Our client is looking for a Platform & DevOps Engineer
Service Description
The Platform Engineer in the Consumer Centricity Platform Operations team is responsible for the reliable, secure, and stable operation of the organization’s high-availability cloud platform, built on Kubernetes and composed of multiple in-house platform components.
The role focuses on platform lifecycle management, day-2 operations, incident response, and operational excellence, ensuring that customer-facing Web UIs and APIs remain available, performant, and secure 24/7.
The Platform Engineer acts as a technical custodian of the platform, providing a stable foundation on which service teams can safely deploy and operate their workloads.
Primary Objectives
- Maintain platform availability and reliability in accordance with SLOs/SLAs
- Ensure operational readiness of all environments (DEV / TEST / ACC / PROD)
- Provide 24/7 operational coverage for critical platform services (via on-call)
- Ensure the platform is observable, secure, well-controlled and documented
- Execute platform changes, upgrades, and maintenance in a predictable and low-risk manner
Key Responsibilities
Kubernetes & Runtime Operations
- Operate Kubernetes primitives and platform add-ons:
- Ingress controllers
- Service discovery
- Workload identity
- Troubleshoot Kubernetes-related failures:
- Pod lifecycle issues
- Networking problems
- Resource starvation
- Controlled rollouts with rollback plans
Reliability & 24/7 Incident Response
- Participate in the 24/7 on-call rotation for critical services (incident responder)
- Lead or contribute to:
- Incident triage and mitigation
- Root Cause Analysis (RCA)
- Post-incident action tracking and follow-up
- Maintain and improve runbooks and operational procedures
Observability & Monitoring
- Operate (and use) the open-source observability platform
- Ensure effective observability across the platform:
- Metrics, logs, and distributed traces
- Actionable alerts
- Reduced false positives
- Support incident analysis through correlation and telemetry inspection
Change, Release & Maintenance Management
- Plan and execute platform changes
- Follow structured change management practices
- Stakeholder communication
- Ensure platform changes are documented and auditable
Security & Compliance (Operational Focus)
- Operate platform security controls:
- RBAC
- Network boundaries
- Secret management
- Apply security updates and patches to platform components
- Support vulnerability remediation efforts
- Provide operational evidence for audits and security reviews
Automation & Operational Improvement
- Automate repetitive operational tasks where appropriate
- Reduce operational risk through standardization and documented procedures
- Platform as Code approach (GitOps)
Requirements
Technical Skills
Kubernetes (Deep Production Expertise)
- Multi-cluster architecture & lifecycle management
- RBAC & least-privilege design
- Network policies & traffic segmentation
- Stateful workloads & storage strategy (CSI, PV/PVC)

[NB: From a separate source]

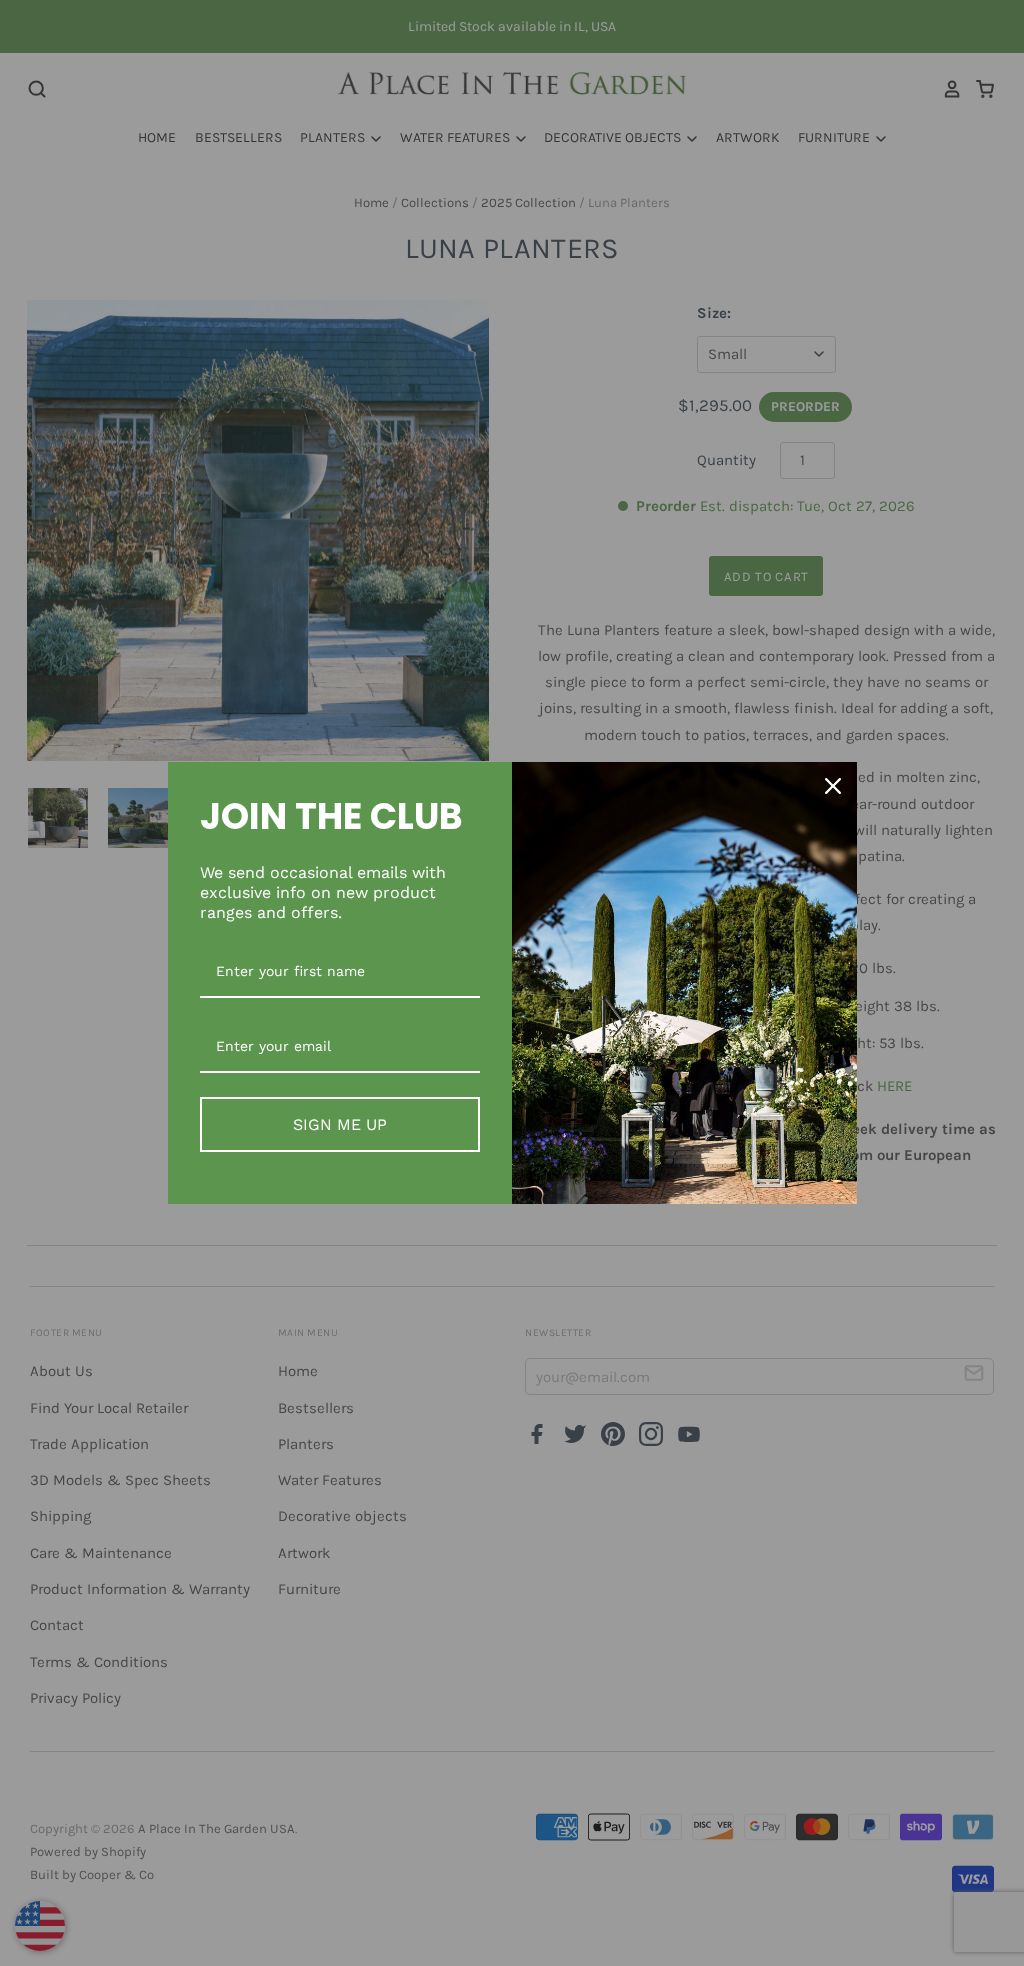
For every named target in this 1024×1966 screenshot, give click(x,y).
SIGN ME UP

- Autoscaling (HPA/VPA) & resource tuning
- Pod Security Standards
- Admission controllers
- Performance & reliability troubleshooting
- Cluster-level debugging (networking, DNS, scheduling, OOM, crash loops)
GitOps & Continuous Delivery
- ArgoCD (advanced usage)
- App-of-Apps pattern
- Sync waves & hooks
- Drift detection & reconciliation
- Multi-environment promotion workflows
- Git-based deployment strategy with version management
- Declarative platform design with PR-driven changes
- YAML-based CI/CD pipelines with Harness.io
- Secure secret handling in CI/CD (with HashiCorp)
Packaging & Configuration
- Helm (advanced chart authoring)
- Reusable library charts
- OCI-based registries
- Values layering strategy
- Kustomize overlays for multi-environment isolation and strategic patches
Container & Artifact Management
- Docker (secure multi-stage builds, optimization)
- Harbor (RBAC, replication, vulnerability scanning)
- JFrog Artifactory (Docker & Helm registry management)
- Artifact versioning & promotion strategy
Secrets & Security
- HashiCorp Vault for dynamic secrets with CSI integration
- Image vulnerability scanning integration
- Supply chain security awareness
- TLS & certificate lifecycle management
- RBAC governance
Observability & Reliability
- OpenTelemetry (metrics, logs, traces)
- Prometheus or VictoriaMetrics (recording rules, HA setup)
- Loki (log aggregation & LogQL)
- Tempo (distributed tracing)
- Grafana (advanced dashboards & alerting)
- SLI/SLO design & error budget thinking
- Alert noise reduction strategy
Networking (Advanced)
- TCP/IP & DNS fundamentals
- TLS & mTLS concepts
- Kubernetes Services, Ingress & Reverse Proxy concepts
- East-west vs north-south traffic
- API routing & traffic management
- Network Policies implementation
Automation
- Advanced Bash scripting
- Infrastructure automation mindset
Nice to Have
- Kong API Gateway (API routing, plugins, authentication, rate limiting)
- Redis (operational knowledge: deployment, persistence, clustering, backups)
- PostgreSQL (migrations, backups, HA basics, Kubernetes deployment patterns)
- MongoDB (replica sets, backups, Kubernetes deployment patterns)
- Kargo on top of ArgoCD for release orchestration
Operational Skills
- Proven experience in production operations or platform support roles
- Ability to work calmly and methodically under pressure
- Strong troubleshooting skills across distributed systems
- Clear written and verbal communication during incidents and changes
- Flexibility to balance daily operations with long term changes
Ways of Working
- Structured, risk-aware, and detail-oriented
- Comfortable with operational responsibility and accountability
- Strong collaboration with Development teams, Security teams, Product teams
- Documentation-first mindset for operational knowledge
Positioning vs Other Roles
- Not a pure SRE role: focus is stability and operations, not reliability engineering
- Not a pure DevOps engineer embedded in product teams
- The role is the operational owner of the platform, in all environments, ensuring they runs safely and predictably
Additional Information
- Location: Brussels
- Onsite presence: By default, a physical presence on site is required for 2 days per week
- Work regime: Fulltime